The University Hospital Düsseldorf reported that a patient had been in remission to HIV for more than ten years after transplantation of genetically modified bone marrow cells. This gives hope for the creation of anti-HIV therapy, which will help to fight this disease with guarantee. With tools like CRISPR, scientists can create the cells they need for treatment at any scale.
The story of the “Düsseldorf Patient” began with acute myeloid leukemia in 2008. A few years later, he was also diagnosed with HIV. German doctors decided to use this case to test the idea that both diseases can be cured by transplanting cells with a modified CCR5 gene. They specifically selected a donor with the desired mutation and performed a cell transplant in 2013.

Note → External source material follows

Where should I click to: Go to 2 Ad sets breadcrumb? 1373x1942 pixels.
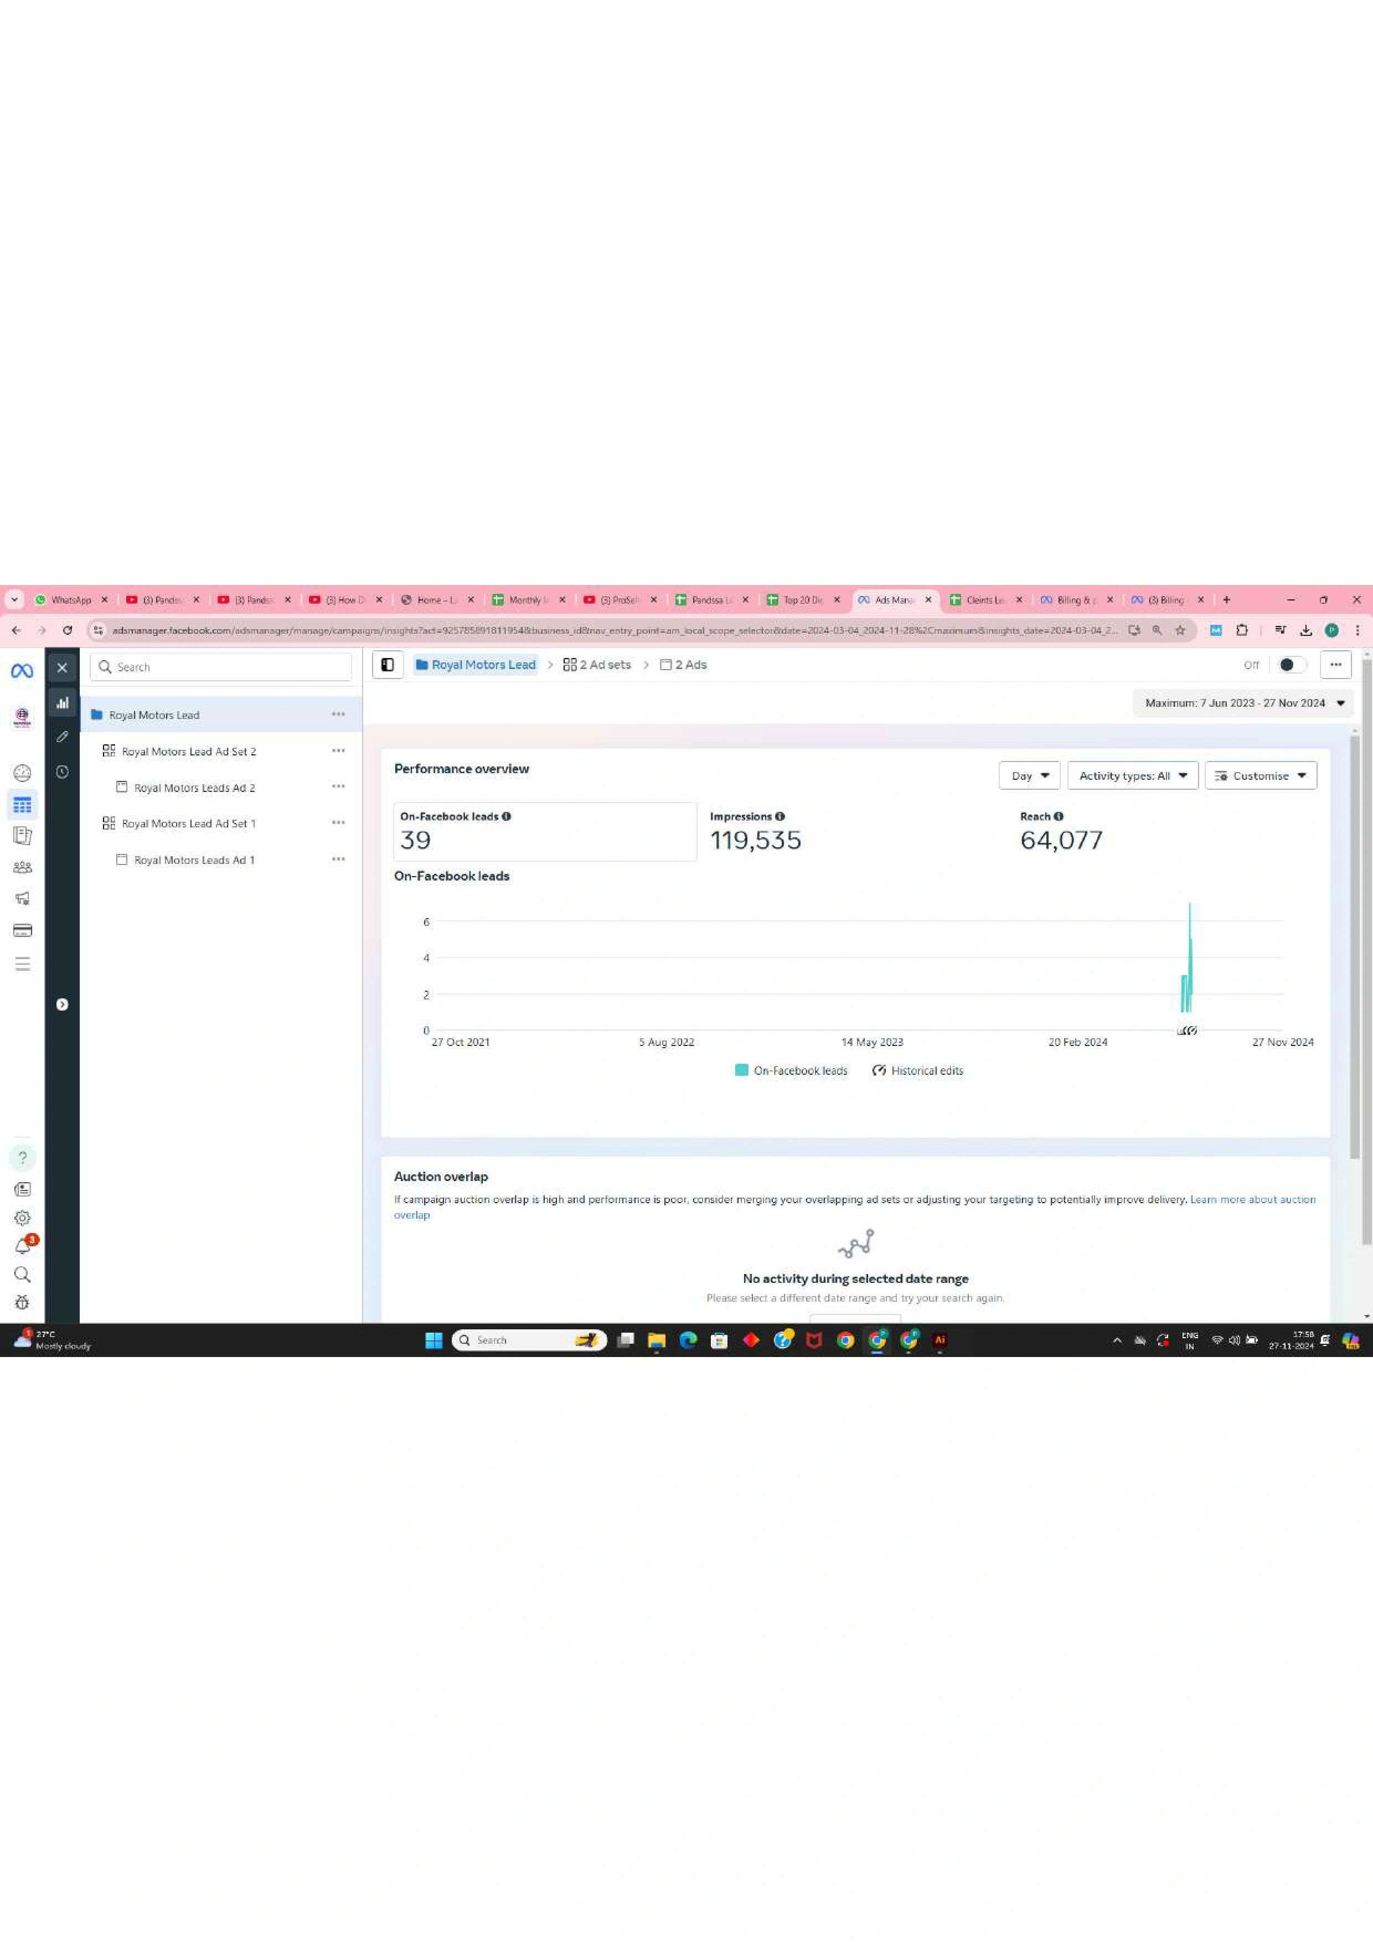597,665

A mutation in CCR5 removes the site in the gene that is responsible for docking the cell with HIV, which prevents its spread, but the main thing is that the virus can no longer “hide” inside the cells in order to reappear after treatment. This mechanism also works to counteract leukemia. Previously, “London” and “Berlin” patients were cured of HIV in the same way, but then scientists did not have the opportunity to control the state of the genome of cells for transplantation.
Success in curing a third person of HIV opens up incredible opportunities for medicine. If earlier it was necessary to select the necessary cellular material from rare donors, today it can be produced purposefully. There is no need to talk about a ready-made drug against HIV yet, but the direction for its creation has already been set.